Tuesday, May 23, 2023

Ephesians | Session 18 | 4:8-10

In our study today from Ephesians 4:8-10, we take a closer look at a passage that is oftentimes misunderstood. We are reminded that context is key to the true interpretation of any passage of Scripture.
Captivity Captive
Verse 8: Wherefore he saith, When he ascended up on high, he led captivity captive, and gave gifts unto men.  Paul now quotes from Psalms 68:18. Remember that the context is the gifts that he just spoke of in the previous verses. As such, whatever he is quoting is to make his point about said gifts. 

The context of the psalm is in the future when when Christ will reign after taking back what belongs to him. The phrase led captivity captive in these verses speak of him triumphing over his enemies by the resurrection from the dead (Ephesians 1:18-22). Paul is drawing from the Roman Triumph which was a celebration of the success of a military commander. On the day of his triumph, the successful general would wear a crown of laurel and an all-purple, gold-embroidered triumphal toga picta ("painted" toga), regalia that identified him as near-divine or near-kingly. In some accounts, his face was painted red, perhaps in imitation of Rome's highest and most powerful god, Jupiter. The general rode in a four-horse chariot through the streets of Rome in unarmed procession with his army, captives, and the spoils of his war and at Jupiter's temple on the Capitoline Hill, he offered sacrifice and the tokens of his victory to the god Jupiter. The order of the procession would be the captive leaders, their allies, and soldiers (and sometimes their families) usually walking in chains; some were destined for execution or slavery. All this was done to the accompaniment of music, clouds of incense, and the strewing of flowers. This is most likely what Paul was talking about in 2 Corinthians 2:14-16. 

Others have pointed out that Paul did not quote the passage precisely. The Psalmist actually said thou hast received gifts for men while Paul said and gave gifts unto men. So one says received while the other gave. He could be saying that what Christ received, he was now giving, i.e., grace gifts (verse 7, 11). Again, the point and the context is gifts. 

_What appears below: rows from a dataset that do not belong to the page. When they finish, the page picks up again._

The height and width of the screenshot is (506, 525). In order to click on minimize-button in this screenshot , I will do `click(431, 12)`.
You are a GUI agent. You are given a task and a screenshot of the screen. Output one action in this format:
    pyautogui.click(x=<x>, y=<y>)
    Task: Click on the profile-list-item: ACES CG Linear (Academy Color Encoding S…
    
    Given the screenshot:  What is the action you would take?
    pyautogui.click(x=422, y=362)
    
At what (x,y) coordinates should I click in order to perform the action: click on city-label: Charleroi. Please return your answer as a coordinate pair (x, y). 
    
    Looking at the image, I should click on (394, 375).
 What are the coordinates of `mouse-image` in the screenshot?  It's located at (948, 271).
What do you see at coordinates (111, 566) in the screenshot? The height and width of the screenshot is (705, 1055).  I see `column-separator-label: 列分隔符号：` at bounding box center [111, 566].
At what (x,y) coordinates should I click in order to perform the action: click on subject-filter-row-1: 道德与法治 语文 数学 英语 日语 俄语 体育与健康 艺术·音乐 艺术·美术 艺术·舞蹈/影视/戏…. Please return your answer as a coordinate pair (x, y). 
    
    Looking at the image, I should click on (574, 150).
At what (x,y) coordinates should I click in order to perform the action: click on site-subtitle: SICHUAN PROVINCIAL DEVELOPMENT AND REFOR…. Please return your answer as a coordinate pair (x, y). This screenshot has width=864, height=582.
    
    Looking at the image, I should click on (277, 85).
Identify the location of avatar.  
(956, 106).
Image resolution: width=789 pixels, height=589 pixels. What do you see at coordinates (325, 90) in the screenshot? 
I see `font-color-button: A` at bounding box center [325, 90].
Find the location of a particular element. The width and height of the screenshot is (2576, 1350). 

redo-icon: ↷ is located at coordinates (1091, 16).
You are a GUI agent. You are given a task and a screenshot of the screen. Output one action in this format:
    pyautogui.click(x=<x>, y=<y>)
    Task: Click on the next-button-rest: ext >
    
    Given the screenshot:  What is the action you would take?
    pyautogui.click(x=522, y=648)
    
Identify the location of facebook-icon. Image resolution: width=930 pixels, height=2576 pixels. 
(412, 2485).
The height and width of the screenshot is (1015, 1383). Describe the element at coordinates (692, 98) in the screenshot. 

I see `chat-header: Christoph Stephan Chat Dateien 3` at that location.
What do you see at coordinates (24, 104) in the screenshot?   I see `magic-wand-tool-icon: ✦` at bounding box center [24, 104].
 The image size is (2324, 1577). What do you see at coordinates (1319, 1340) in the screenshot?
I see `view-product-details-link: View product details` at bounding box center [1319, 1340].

Now, for years, I have taught that those captives being referred to were those who were in paradise who had died before the resurrection. Not so sure about that view now. He seems to be referring to his enemies instead. 

Lower Parts of the Earth
Verses 9-10: (Now that he ascended, what is it but that he also descended first into the lower parts of the earth? He that descended is the same also that ascended up far above all heavens, that he might fill all things.)  It must be noted that these verses are parenthetical. That means that verse 8 runs directly into verse 11. This verse simply speaks of Christ's death, burial, and resurrection. Unlike what the apostles creed says, Jesus did not descend into Hell, but Sheol; the place of the dead (Luke 16:19-31). Hell is where men go after the judgment, the Lake of Fire, and that has not happened yet, therefore, it was empty then and it is empty now. The first to be thrown into hell will be the Antichrist and the False Prophet (Revelation 19:20) and then the devil himself (Revelation 20:10).